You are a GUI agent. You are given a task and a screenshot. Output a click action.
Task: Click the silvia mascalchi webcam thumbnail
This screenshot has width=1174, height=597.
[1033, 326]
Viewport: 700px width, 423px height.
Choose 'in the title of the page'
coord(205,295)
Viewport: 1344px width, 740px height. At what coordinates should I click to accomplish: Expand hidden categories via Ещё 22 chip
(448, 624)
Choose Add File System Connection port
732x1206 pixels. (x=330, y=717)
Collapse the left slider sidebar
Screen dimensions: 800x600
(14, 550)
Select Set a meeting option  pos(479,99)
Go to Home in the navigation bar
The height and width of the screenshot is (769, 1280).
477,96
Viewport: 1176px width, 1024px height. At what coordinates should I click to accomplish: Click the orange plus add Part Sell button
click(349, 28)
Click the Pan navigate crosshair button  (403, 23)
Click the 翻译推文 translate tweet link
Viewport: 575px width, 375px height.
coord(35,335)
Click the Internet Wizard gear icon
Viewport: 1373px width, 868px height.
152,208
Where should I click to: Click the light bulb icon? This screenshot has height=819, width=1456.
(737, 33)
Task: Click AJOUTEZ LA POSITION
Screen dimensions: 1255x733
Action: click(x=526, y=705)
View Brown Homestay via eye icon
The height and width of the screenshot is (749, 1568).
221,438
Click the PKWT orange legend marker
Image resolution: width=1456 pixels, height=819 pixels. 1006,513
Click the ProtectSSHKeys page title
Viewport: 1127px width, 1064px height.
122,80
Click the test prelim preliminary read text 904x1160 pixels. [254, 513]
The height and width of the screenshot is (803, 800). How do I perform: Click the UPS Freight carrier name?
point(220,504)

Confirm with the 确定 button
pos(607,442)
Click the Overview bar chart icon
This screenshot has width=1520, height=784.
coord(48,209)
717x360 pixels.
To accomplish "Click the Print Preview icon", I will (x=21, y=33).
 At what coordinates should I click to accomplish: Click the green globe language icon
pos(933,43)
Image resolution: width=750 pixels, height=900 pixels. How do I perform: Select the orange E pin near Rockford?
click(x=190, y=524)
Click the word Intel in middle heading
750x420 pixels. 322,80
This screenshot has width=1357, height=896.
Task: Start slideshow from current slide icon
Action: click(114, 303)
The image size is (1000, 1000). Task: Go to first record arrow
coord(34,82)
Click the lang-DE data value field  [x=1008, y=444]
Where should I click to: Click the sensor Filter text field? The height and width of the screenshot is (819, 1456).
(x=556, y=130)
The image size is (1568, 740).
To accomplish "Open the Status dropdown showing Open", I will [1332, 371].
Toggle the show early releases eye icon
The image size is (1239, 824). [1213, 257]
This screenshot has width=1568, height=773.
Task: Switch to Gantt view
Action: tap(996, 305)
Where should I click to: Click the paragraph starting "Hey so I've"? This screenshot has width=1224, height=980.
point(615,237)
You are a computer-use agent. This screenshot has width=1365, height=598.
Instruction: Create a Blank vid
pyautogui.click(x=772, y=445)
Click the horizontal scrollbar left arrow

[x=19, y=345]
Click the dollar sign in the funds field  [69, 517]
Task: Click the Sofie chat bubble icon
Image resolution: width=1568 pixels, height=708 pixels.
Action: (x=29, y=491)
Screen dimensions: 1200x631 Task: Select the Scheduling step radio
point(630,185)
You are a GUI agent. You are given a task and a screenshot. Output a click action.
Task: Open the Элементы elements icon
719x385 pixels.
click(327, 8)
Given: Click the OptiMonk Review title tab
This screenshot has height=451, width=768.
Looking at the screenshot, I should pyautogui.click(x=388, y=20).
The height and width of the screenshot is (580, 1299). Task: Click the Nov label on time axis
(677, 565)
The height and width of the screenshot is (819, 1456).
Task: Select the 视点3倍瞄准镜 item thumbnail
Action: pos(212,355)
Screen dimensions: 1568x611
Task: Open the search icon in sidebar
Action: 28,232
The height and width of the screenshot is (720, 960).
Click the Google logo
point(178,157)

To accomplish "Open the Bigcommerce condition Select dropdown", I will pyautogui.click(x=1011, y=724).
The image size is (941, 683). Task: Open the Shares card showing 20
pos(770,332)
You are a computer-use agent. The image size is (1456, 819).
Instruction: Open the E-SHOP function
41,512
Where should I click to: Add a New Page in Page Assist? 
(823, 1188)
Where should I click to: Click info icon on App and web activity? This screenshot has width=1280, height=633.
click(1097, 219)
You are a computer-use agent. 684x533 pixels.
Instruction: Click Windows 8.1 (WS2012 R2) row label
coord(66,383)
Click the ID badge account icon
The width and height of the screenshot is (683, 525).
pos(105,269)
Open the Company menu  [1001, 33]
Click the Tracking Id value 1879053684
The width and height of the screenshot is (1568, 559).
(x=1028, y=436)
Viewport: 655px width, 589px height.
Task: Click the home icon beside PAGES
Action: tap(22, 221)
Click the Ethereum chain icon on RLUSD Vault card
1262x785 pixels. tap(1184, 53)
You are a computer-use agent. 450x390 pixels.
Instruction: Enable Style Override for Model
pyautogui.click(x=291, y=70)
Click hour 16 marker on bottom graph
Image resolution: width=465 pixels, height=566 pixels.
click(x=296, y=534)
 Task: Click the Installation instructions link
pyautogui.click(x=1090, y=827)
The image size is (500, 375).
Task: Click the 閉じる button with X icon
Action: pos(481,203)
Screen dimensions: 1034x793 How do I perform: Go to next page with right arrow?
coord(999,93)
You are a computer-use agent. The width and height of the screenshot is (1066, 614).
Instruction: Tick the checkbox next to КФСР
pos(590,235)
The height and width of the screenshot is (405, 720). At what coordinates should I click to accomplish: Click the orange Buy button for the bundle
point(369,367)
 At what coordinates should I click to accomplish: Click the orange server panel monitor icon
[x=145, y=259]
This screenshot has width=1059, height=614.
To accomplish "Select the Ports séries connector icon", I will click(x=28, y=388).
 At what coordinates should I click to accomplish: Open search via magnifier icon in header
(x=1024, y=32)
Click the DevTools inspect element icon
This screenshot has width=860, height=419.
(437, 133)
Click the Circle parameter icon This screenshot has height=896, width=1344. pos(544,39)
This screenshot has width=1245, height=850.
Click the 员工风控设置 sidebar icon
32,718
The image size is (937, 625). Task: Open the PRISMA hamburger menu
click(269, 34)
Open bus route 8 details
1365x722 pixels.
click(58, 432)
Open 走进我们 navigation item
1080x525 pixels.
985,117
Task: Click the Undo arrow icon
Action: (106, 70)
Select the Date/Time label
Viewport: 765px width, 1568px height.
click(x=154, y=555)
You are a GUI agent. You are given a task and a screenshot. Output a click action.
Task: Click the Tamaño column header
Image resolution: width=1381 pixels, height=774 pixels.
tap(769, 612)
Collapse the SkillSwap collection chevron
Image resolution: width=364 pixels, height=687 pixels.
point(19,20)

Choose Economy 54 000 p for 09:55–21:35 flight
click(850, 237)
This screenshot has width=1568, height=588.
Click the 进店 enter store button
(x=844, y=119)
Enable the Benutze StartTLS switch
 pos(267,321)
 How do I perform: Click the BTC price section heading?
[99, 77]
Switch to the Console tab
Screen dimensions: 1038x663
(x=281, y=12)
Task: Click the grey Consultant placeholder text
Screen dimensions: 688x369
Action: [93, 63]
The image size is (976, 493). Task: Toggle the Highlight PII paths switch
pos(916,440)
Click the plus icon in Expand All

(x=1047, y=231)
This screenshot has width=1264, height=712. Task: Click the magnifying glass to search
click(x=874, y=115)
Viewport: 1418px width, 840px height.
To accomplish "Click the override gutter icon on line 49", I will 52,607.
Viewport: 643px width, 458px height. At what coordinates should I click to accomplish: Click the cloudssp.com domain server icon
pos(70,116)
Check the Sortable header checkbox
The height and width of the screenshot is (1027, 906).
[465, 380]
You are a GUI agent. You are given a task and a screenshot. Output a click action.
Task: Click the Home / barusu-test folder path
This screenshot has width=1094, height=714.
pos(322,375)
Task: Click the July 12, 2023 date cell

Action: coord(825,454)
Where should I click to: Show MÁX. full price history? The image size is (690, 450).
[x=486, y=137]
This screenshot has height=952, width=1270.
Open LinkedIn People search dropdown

PROBLEM TO WORK ON:
Filter the rows above, keeping each line that contains the string "pyautogui" and copying it unchanged. Case counts.

TASK ANSWER:
pyautogui.click(x=772, y=445)
Looking at the screenshot, I should pyautogui.click(x=388, y=20).
To accomplish "Open the Bigcommerce condition Select dropdown", I will pyautogui.click(x=1011, y=724).
pyautogui.click(x=291, y=70)
pyautogui.click(x=1090, y=827)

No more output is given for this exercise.